SANITÀ, L’ITALIA ULTIMA NEL G7 PER SPESA PUBBLICA IN RAPPORTO AL PIL: IL CONTO È DI 36 MILIARDI

Il rapporto GIMBE basato sui dati internazionali fotografa una distanza crescente rispetto agli altri grandi Paesi. Il problema non sono soltanto i bilanci: quando il finanziamento diminuisce, il rischio è che aumentino liste d’attesa e ricorso alla sanità privata.

La sanità italiana continua ad essere uno dei grandi paradossi nazionali.

Un sistema universalistico che continua a rappresentare una delle conquiste sociali più importanti del Paese, ma che deve confrontarsi con risorse sempre più sotto pressione.

Secondo l’analisi della Fondazione GIMBE, nel 2025 la spesa sanitaria pubblica italiana è scesa al 6,2% del PIL, rispetto al 6,3% dell’anno precedente. 

Il dato colloca l’Italia all’ultimo posto tra i Paesi del G7 per spesa sanitaria pubblica rapportata al prodotto interno lordo secondo il confronto presentato da GIMBE.

La media dei Paesi OCSE e dell’Unione europea presa a riferimento è invece intorno al 7,1%

Una distanza da 36 miliardi

Secondo le elaborazioni della Fondazione, per riportare l’Italia sui livelli medi di finanziamento considerati nel confronto servirebbero circa 36 miliardi di euro aggiuntivi ogni anno

Una cifra enorme.

Ma il significato del dato emerge soprattutto quando viene tradotto nella quotidianità.

Finanziamento significa medici.

Significa infermieri.

Significa apparecchiature diagnostiche, pronto soccorso, interventi chirurgici e soprattutto disponibilità di prestazioni.

Il vero confine sono le liste d’attesa

La qualità clinica della sanità italiana rimane elevata in numerosi settori.

Il problema è sempre più spesso accedervi nel momento in cui serve.

Quando una visita diagnostica viene proposta molti mesi dopo la richiesta, il cittadino che dispone delle risorse economiche tende a rivolgersi al privato.

Chi non può permetterselo aspetta.

Ed è esattamente qui che nasce il rischio più delicato: trasformare progressivamente un sistema universalistico in una sanità a due velocità.

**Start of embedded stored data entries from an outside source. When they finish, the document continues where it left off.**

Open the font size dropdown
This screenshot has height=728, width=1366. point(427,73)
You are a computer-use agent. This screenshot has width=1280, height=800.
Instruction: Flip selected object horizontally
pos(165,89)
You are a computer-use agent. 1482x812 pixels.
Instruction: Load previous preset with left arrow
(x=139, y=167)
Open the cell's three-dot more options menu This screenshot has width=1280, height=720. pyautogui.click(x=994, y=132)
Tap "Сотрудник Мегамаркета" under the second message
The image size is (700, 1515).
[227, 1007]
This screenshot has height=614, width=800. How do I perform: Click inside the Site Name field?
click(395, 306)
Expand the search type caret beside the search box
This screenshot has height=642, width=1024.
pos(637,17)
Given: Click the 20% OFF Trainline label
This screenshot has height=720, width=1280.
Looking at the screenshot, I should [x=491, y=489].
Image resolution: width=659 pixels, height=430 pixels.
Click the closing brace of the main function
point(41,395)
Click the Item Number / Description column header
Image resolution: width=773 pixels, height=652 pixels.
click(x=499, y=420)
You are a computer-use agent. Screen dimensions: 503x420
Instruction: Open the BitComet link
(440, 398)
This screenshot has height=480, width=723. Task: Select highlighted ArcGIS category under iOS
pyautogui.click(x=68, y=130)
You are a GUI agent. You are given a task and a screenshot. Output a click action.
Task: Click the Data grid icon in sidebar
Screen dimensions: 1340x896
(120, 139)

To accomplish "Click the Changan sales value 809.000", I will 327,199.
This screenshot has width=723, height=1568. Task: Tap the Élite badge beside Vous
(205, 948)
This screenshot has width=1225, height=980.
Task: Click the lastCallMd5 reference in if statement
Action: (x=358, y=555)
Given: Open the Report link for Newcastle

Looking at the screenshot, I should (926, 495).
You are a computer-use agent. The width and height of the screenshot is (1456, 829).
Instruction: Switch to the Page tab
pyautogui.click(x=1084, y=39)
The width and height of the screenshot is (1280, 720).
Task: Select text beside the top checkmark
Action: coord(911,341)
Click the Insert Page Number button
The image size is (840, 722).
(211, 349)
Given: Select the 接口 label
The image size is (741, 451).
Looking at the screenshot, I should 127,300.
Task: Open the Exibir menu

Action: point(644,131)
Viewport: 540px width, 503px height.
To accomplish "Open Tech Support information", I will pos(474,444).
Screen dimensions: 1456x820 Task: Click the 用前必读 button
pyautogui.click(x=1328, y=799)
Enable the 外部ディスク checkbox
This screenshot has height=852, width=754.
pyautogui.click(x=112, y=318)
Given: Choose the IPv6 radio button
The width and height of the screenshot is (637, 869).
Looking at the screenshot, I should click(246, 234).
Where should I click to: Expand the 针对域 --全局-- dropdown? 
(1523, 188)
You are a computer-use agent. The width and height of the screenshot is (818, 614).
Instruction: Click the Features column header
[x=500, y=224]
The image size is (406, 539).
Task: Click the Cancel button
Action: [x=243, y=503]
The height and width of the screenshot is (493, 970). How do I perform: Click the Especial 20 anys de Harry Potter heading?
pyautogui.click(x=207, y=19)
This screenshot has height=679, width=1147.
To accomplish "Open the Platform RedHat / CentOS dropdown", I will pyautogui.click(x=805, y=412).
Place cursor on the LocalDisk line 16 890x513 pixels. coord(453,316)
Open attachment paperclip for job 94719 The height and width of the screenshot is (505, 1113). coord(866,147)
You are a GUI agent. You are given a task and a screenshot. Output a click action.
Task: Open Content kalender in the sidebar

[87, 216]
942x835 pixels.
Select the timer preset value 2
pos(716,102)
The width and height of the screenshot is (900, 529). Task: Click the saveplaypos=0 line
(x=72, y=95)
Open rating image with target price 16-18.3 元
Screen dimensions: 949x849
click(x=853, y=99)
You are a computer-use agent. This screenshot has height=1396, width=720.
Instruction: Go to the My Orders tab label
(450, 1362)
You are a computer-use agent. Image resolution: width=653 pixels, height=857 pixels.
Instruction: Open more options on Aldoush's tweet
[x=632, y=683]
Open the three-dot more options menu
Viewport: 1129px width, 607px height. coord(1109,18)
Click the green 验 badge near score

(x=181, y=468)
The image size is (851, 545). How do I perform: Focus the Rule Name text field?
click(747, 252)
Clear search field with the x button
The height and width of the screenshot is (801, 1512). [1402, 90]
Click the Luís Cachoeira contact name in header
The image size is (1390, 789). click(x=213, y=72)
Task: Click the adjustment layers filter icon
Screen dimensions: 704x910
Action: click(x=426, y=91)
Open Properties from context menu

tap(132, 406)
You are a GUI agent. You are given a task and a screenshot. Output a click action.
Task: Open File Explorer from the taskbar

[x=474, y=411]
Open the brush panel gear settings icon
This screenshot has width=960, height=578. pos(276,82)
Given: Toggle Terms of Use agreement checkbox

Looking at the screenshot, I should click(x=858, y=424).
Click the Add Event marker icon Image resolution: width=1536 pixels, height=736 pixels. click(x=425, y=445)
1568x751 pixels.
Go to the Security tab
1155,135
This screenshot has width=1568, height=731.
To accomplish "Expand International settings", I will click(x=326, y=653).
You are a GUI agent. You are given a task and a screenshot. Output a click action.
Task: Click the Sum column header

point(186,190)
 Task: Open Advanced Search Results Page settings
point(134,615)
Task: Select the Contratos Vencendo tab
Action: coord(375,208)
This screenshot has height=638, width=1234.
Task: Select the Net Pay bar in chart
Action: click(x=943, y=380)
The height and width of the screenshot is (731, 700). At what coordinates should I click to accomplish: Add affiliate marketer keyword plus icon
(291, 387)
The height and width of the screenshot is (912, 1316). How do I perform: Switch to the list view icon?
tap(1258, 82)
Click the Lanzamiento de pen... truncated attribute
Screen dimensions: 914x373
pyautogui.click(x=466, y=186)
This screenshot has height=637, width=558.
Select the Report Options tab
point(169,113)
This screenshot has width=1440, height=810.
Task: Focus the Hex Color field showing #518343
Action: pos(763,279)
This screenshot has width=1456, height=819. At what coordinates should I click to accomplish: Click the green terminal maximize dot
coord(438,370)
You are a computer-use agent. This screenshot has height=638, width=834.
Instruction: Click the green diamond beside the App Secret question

Una per chi può pagare immediatamente.

L’altra per chi deve aspettare.

Una scelta inevitabilmente politica

Il dibattito non può naturalmente ridursi alla semplice richiesta di aumentare la spesa.

Occorre anche discutere di efficienza, organizzazione regionale, medicina territoriale, appropriatezza delle prestazioni e utilizzo delle nuove tecnologie.

Ma il dato resta.

Se l’Italia decide di mantenere un sistema sanitario pubblico universalistico, deve stabilire quante risorse intende effettivamente destinargli.

Perché un diritto scritto sulla carta perde progressivamente valore quando diventa troppo difficile esercitarlo.